* Activity
Give back every record below precisely as written.

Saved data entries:
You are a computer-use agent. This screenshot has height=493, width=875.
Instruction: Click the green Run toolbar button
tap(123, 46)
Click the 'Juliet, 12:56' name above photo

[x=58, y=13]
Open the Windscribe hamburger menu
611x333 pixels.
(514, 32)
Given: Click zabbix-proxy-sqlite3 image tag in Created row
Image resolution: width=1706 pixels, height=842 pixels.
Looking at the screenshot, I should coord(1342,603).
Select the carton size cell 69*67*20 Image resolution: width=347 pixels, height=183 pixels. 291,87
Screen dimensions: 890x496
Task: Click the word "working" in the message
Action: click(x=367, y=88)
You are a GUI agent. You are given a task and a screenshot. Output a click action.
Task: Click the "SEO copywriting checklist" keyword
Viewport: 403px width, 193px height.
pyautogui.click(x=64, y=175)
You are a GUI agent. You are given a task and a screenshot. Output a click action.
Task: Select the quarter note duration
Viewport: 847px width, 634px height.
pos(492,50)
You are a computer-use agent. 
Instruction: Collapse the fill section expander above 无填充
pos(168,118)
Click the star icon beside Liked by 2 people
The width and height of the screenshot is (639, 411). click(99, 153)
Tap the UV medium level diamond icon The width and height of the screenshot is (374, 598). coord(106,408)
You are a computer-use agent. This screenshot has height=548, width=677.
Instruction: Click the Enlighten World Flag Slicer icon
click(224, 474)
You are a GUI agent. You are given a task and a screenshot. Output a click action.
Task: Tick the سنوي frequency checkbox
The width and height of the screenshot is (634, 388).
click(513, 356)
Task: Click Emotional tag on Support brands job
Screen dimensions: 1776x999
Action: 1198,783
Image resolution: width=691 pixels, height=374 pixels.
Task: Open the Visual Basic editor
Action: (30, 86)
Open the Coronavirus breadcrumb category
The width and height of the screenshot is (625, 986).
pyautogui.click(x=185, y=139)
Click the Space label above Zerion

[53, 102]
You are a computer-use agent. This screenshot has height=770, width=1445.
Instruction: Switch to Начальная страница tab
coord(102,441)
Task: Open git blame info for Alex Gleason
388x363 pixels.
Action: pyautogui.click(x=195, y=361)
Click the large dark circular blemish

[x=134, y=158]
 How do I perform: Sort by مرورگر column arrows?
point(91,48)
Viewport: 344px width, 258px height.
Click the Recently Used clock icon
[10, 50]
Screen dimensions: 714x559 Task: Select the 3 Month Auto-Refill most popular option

* Task result
You are a computer-use agent. This screenshot has height=493, width=875.
Instruction: Click the green Run toolbar button
tap(123, 46)
Click the 'Juliet, 12:56' name above photo

[x=58, y=13]
Open the Windscribe hamburger menu
611x333 pixels.
(514, 32)
Given: Click zabbix-proxy-sqlite3 image tag in Created row
Image resolution: width=1706 pixels, height=842 pixels.
Looking at the screenshot, I should coord(1342,603).
Select the carton size cell 69*67*20 Image resolution: width=347 pixels, height=183 pixels. 291,87
Screen dimensions: 890x496
Task: Click the word "working" in the message
Action: click(x=367, y=88)
You are a GUI agent. You are given a task and a screenshot. Output a click action.
Task: Click the "SEO copywriting checklist" keyword
Viewport: 403px width, 193px height.
pyautogui.click(x=64, y=175)
You are a GUI agent. You are given a task and a screenshot. Output a click action.
Task: Select the quarter note duration
Viewport: 847px width, 634px height.
pos(492,50)
You are a computer-use agent. 
Instruction: Collapse the fill section expander above 无填充
pos(168,118)
Click the star icon beside Liked by 2 people
The width and height of the screenshot is (639, 411). click(99, 153)
Tap the UV medium level diamond icon The width and height of the screenshot is (374, 598). coord(106,408)
You are a computer-use agent. This screenshot has height=548, width=677.
Instruction: Click the Enlighten World Flag Slicer icon
click(224, 474)
You are a GUI agent. You are given a task and a screenshot. Output a click action.
Task: Tick the سنوي frequency checkbox
The width and height of the screenshot is (634, 388).
click(513, 356)
Task: Click Emotional tag on Support brands job
Screen dimensions: 1776x999
Action: 1198,783
Image resolution: width=691 pixels, height=374 pixels.
Task: Open the Visual Basic editor
Action: (30, 86)
Open the Coronavirus breadcrumb category
The width and height of the screenshot is (625, 986).
pyautogui.click(x=185, y=139)
Click the Space label above Zerion

[53, 102]
You are a computer-use agent. This screenshot has height=770, width=1445.
Instruction: Switch to Начальная страница tab
coord(102,441)
Task: Open git blame info for Alex Gleason
388x363 pixels.
Action: pyautogui.click(x=195, y=361)
Click the large dark circular blemish

[x=134, y=158]
 How do I perform: Sort by مرورگر column arrows?
point(91,48)
Viewport: 344px width, 258px height.
Click the Recently Used clock icon
[10, 50]
Screen dimensions: 714x559 Task: Select the 3 Month Auto-Refill most popular option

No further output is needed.